(Exercise goal): With the pictures left out, print exactly the lines below that run from the one containing "Continue Reading (86, 695)" through the one containing "Image resolution: width=1280, height=1257.".

(Entries shown):

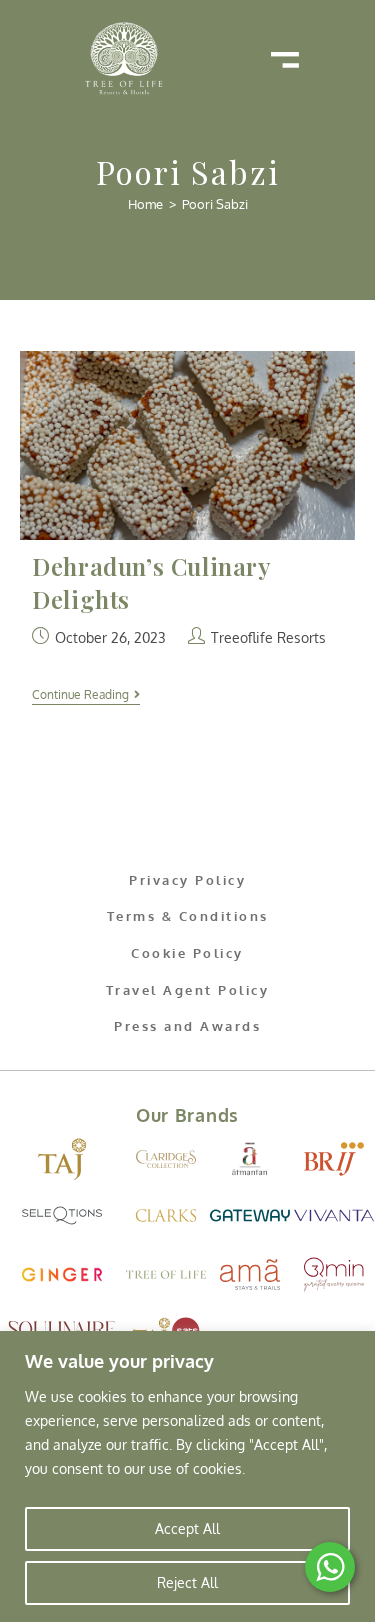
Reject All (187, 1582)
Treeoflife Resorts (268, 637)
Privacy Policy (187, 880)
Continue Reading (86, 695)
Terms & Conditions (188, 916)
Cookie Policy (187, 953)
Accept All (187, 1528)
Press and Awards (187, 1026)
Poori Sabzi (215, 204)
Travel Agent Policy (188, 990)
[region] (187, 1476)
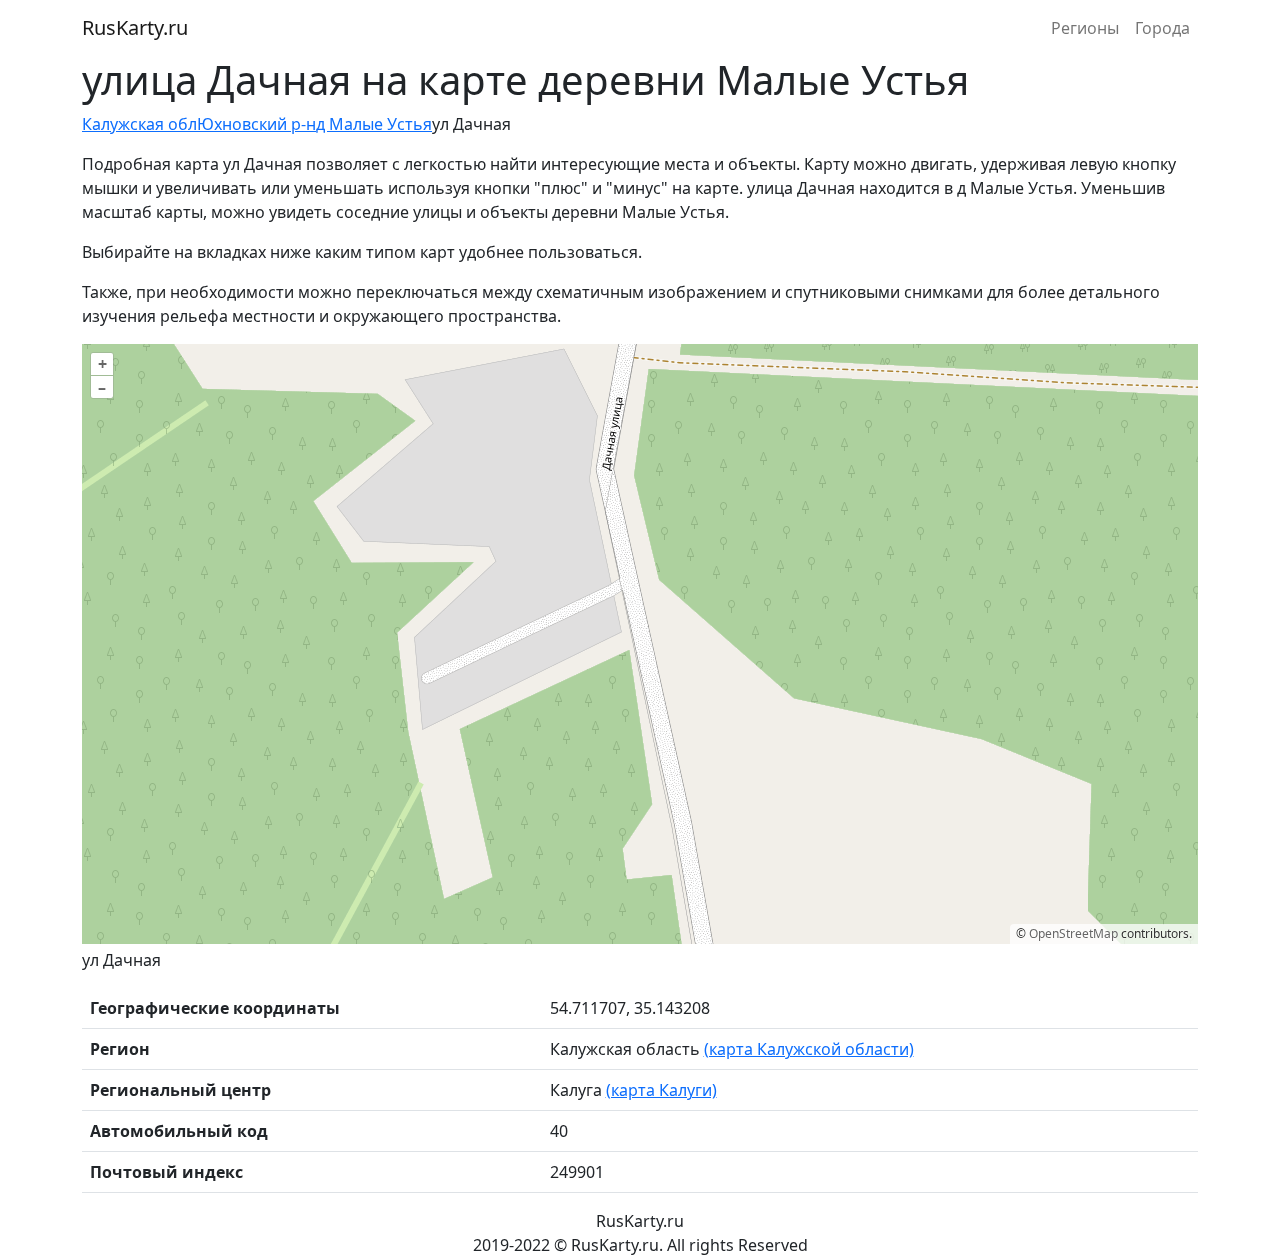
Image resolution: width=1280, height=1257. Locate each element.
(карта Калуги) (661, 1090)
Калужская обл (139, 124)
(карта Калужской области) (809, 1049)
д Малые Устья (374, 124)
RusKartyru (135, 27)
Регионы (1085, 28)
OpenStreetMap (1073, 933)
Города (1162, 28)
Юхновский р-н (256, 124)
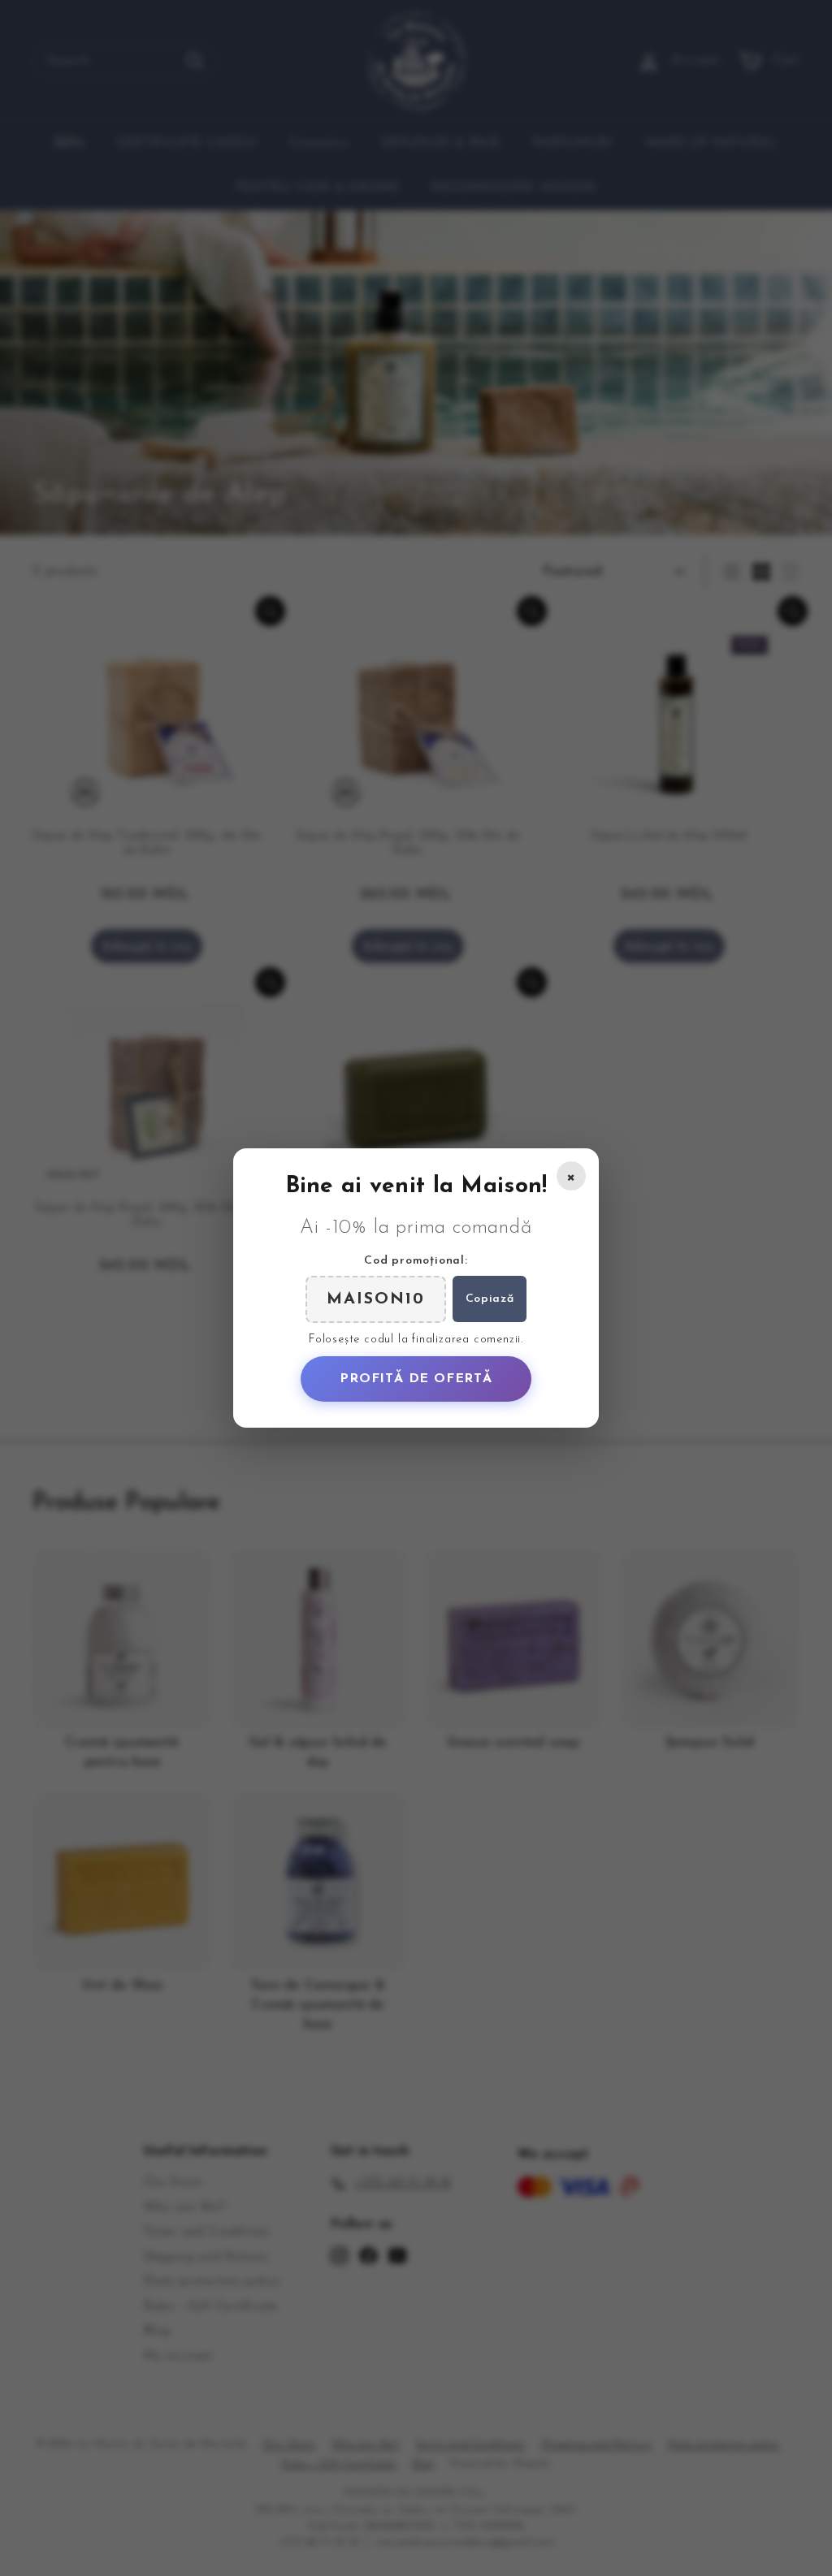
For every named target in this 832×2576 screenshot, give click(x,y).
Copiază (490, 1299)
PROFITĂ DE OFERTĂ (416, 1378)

(Reply to the exercise):
Continue Reading (86, 695)
Terms & Conditions (188, 916)
Cookie Policy (187, 953)
Accept All (187, 1528)
Press and Awards (187, 1026)
Poori Sabzi (215, 204)
Travel Agent Policy (188, 990)
[region] (187, 1476)
Image resolution: width=1280, height=1257. Locate each element.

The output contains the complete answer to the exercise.